* DIRECTION:
Could you give the data again, beginning at the line that has "How do I perform: Collapse" and stopping after the line that has "Click inside the", with "panel" substituted for "section" and nothing else changed?

* RECORDS FOR THE EXERCISE:
◆ ◆ ◆
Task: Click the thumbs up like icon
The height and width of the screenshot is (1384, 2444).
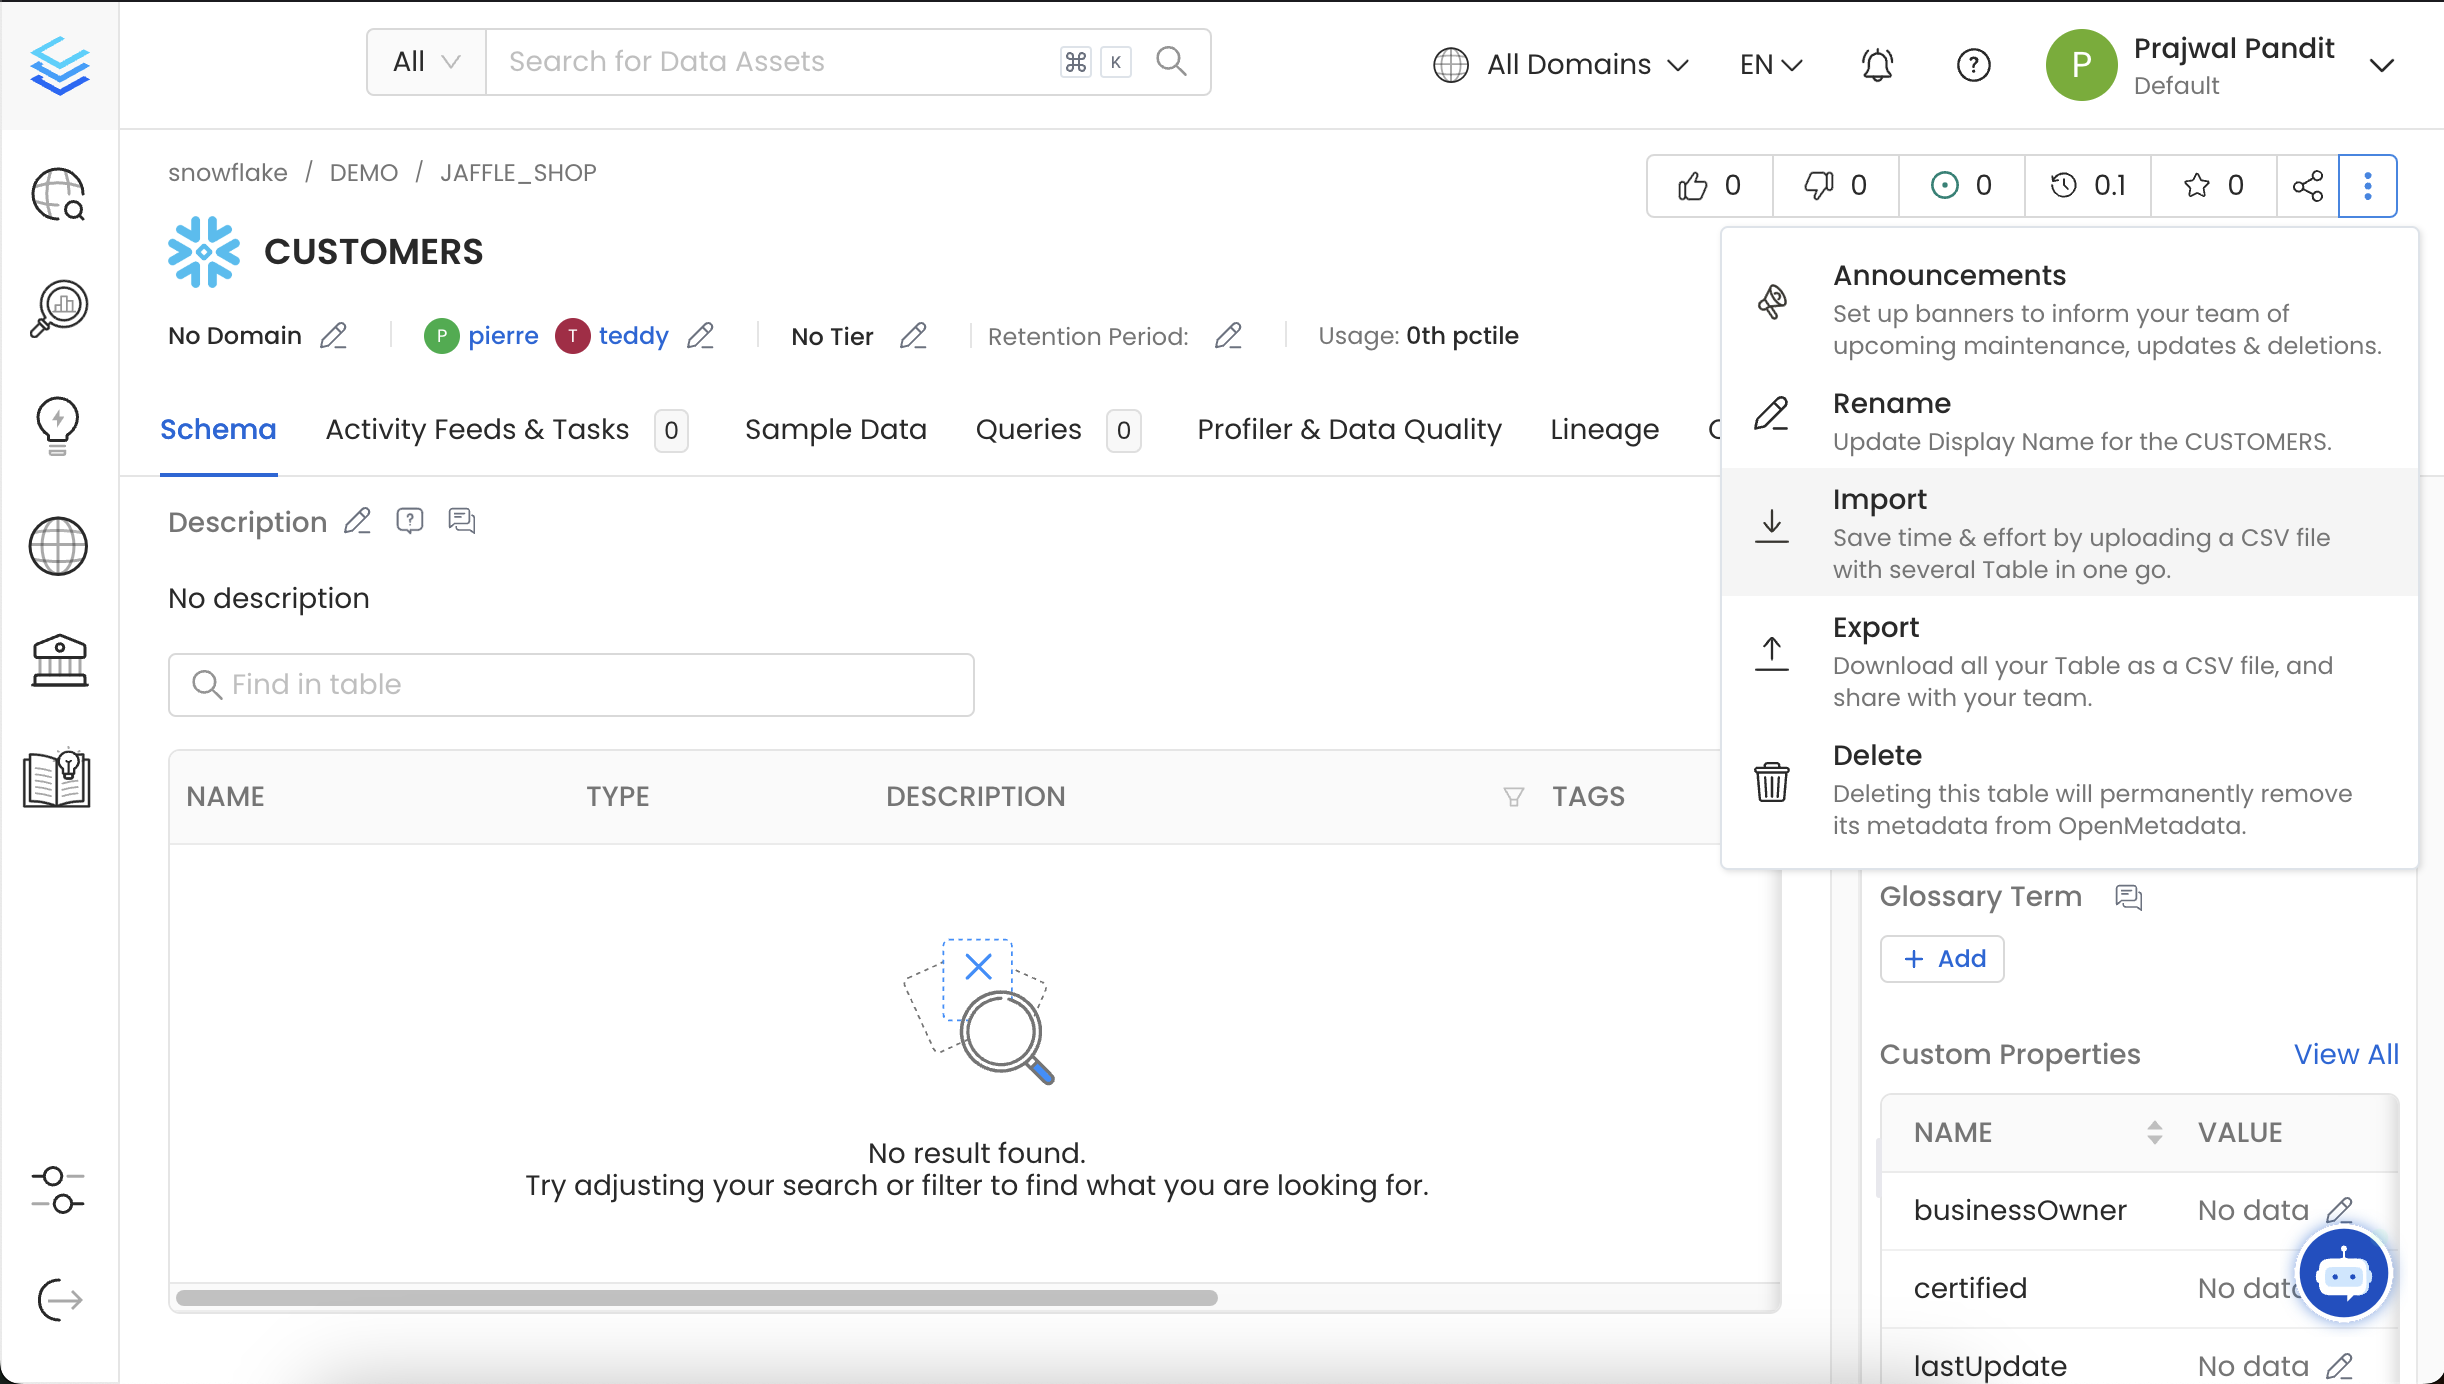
◆ ◆ ◆
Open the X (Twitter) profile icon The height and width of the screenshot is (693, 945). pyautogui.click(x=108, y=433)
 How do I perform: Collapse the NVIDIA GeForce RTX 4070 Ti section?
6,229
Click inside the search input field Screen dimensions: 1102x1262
◆ ◆ ◆
* CORRECT ANSWER:
 How do I perform: Collapse the NVIDIA GeForce RTX 4070 Ti panel?
6,229
Click inside the search input field Screen dimensions: 1102x1262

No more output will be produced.